18. The issue raised by the Assessee in the aforesaid grounds
require examination because if there are statutory compulsions that
the money should be invested in a particular manner to run
business of the Assessee then the interest income arising from
such investments have business nexus and should be considered
as income derived from the business of providing credit facility to
the members. This aspect requires examination by the AO as it
has not been raised before the CIT. We therefore modify the order
of the CIT by remanding the issue raised in ground No.5 to 7 alone
to the AO for examination afresh. In other respects we confirm the
order of the CIT.”

7.3 In the instant case, it was contended that majority of the
interest income is earned out of investments made with
Central Co-operative Banks and is in compliance with the
requirement under the Karnataka Co-operative Societies Act
and Rules.
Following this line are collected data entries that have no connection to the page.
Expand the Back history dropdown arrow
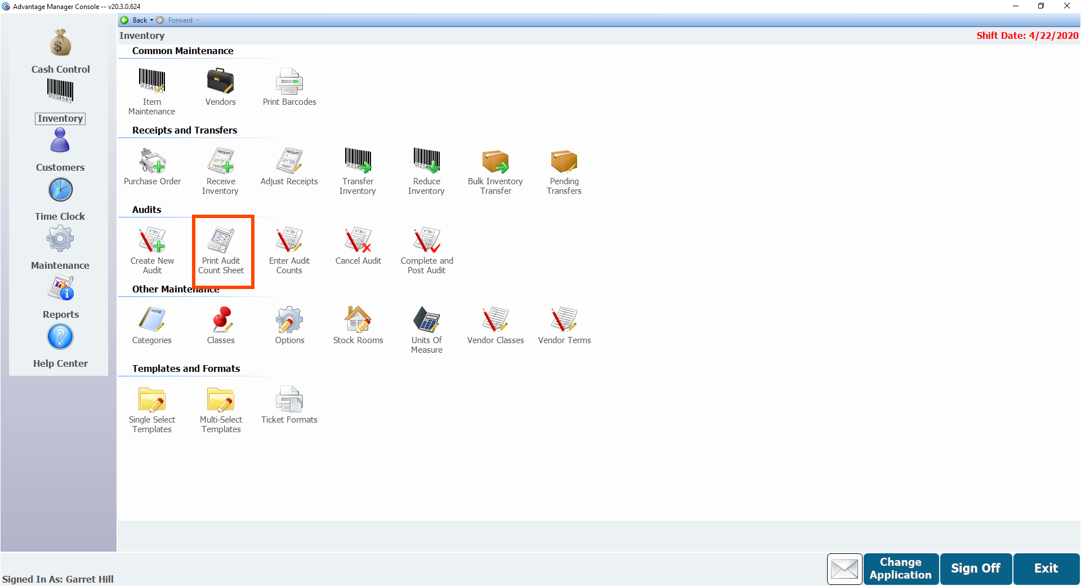Viewport: 1081px width, 586px height. point(151,20)
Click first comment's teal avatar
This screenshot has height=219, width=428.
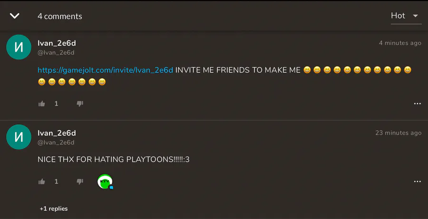tap(19, 47)
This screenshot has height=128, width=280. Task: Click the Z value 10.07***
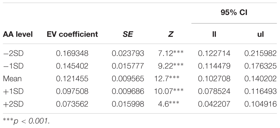(x=169, y=91)
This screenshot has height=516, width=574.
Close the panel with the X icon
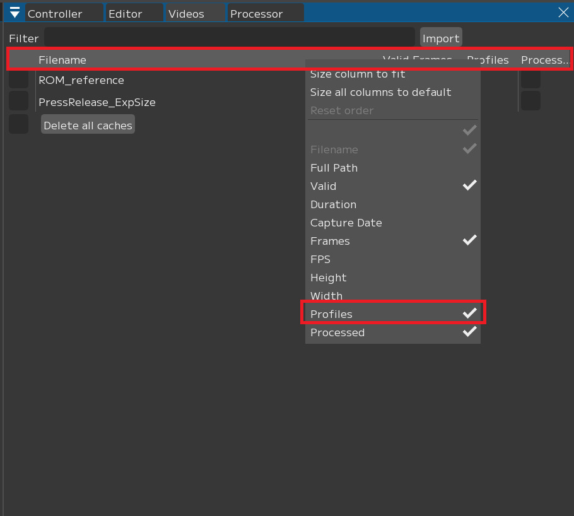coord(563,13)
If the amounts are invested in compliance with the
Karnataka Co-operative Societies Act, necessarily, the same is
to be assessed as income from business, which entails the
benefit of deduction u/s 80P(2)(a)(i) of the I.T.Act. Insofar as
deduction u/s 80P(2)(d) of the I.T.Act is concerned, we make it
clear that interest income received out of investments with co-
operative societies is to be allowed as deduction.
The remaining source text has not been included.